Video: ‘We don’t need M&A to grow,’ B2Gold CEO says

B2Gold CEO Clive Johnson (L) talks to TNM's western editor, Henry Lazenby during the Gold Forum Americas last week in Colorado Springs.

B2Gold (TSX: BTO; NYSE-A: BTG) has had a rough year with falling production in Mali and a delay in first gold and rising costs at its Goose project in Nunavut. But co-founder, president and CEO Clive Johnson believes the company has turned a corner with big growth prospects ahead.

B2Gold’s market cap dropped to about US$5 billion from 2020 highs on rumours about the stability of Mali where it has its largest gold mine, Fekola. The concern stemmed from political instability in Mali in 2020 and 2021, changes to mining laws or talks about the nationalization of assets. Delays in securing new mining licenses in Mali further caused gold output to slump from 1 million oz. last year to about 870,000 oz. in 2024. Inflation and supply chain issues at the Goose project in Nunavut also increased costs, delaying the $1.5 billion project’s first gold pour till July next year.

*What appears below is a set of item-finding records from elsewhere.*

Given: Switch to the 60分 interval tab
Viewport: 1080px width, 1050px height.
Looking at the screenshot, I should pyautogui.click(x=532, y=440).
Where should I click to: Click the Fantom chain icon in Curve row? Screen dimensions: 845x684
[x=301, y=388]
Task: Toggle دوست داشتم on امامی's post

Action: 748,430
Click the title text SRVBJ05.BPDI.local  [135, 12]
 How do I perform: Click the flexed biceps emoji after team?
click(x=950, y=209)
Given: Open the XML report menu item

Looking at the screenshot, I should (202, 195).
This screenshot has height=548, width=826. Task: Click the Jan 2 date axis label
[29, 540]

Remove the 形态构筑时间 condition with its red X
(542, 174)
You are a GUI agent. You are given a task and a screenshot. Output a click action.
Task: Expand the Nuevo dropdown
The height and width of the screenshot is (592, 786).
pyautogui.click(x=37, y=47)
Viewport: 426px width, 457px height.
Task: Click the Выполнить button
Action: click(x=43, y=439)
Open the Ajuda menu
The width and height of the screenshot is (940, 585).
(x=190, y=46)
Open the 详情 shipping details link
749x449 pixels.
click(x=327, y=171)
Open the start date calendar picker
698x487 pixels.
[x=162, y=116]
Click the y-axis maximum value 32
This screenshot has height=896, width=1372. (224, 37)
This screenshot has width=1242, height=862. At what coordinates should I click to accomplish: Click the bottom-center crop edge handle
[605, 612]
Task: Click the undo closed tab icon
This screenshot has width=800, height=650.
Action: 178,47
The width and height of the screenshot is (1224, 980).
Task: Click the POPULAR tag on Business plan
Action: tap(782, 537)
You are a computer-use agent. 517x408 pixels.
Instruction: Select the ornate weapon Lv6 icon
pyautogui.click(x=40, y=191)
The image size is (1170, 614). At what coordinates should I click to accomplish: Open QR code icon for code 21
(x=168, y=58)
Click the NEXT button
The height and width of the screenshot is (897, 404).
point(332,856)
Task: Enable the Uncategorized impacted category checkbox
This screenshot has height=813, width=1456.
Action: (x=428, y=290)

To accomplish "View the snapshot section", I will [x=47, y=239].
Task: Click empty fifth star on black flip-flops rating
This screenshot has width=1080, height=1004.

“Despite the challenges, we’re looking forward to a positive future,” he told The Northern Miner’s western editor, Henry Lazenby, last week during the Gold Forum Americas in Colorado Springs. “We don’t need mergers or acquisitions to grow—we’re adding over 600,000 oz. from existing assets alone.”

The company expects to increase production by 100,000 oz. at Fekola and add 310,000 oz. yearly from Goose by mid-2024. In Colombia, the Gramalote project could contribute another 240,000 oz. annually, if the US$807 million development is approved.